It was also exceedingly difficult to burn, requiring a long continued red heat, after which it left an oxide or rather a carbonat of iron, such as remains from the combustion of plumbago. It is in fact to be considered as an artificial plumbago, a substance of whose nature all the charcoals of difficult combustibility partake, deriving their resemblance apparently from the same cause.
The formation of this plumbaginous substance serves to shew a very powerful affinity between iron and carbon, even where the proportions are very different from those which enter into the composition of steel. But to effect this combination, it is necessary that the carbon be in a state of previous union with other substances, and that it be applied to the iron in that state.

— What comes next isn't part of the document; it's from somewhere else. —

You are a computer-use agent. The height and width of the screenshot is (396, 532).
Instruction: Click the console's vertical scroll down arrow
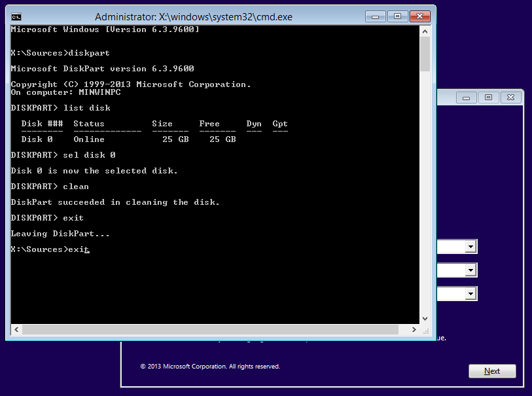[x=425, y=319]
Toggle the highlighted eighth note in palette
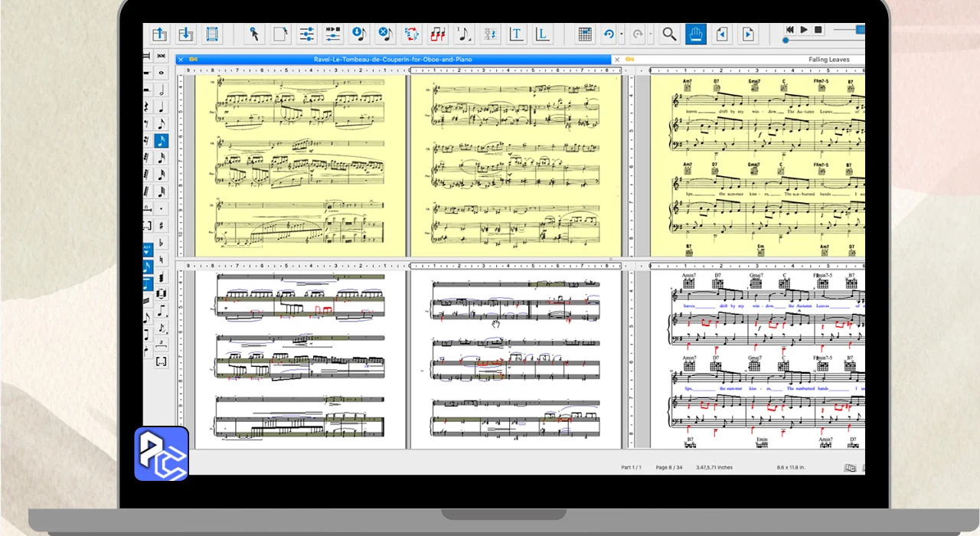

It will be in vain that we attempt to combine iron with charcoal for this end, unless the charcoal or carbon be in that state of very minute division in which it exists when precipitated by a new affinity from some previous combination.
It is necessary now to account for the iron in this compound.
This distillation of wood for charcoal is carried on in iron vessels, and hence is derived the iron which enters into the composition of the pitch. I will not say that it is solely derived thence, as it is probable that if there were iron contained in the vegetable matter, it would also be found in the same place. When the acetic acid has been separated the iron remains united to the pitch. This fact may shew us, that if in the destructive analysis of vegetable (and probably animal) matter, we trust to find the iron they may contain in the residual matter of the distillation, we may be disappointed, since it may be carried over, together with the substances I have now been describing, in the act of ebullition, as happens in this very case, its tendency being to combine with them, in preference to the charcoal.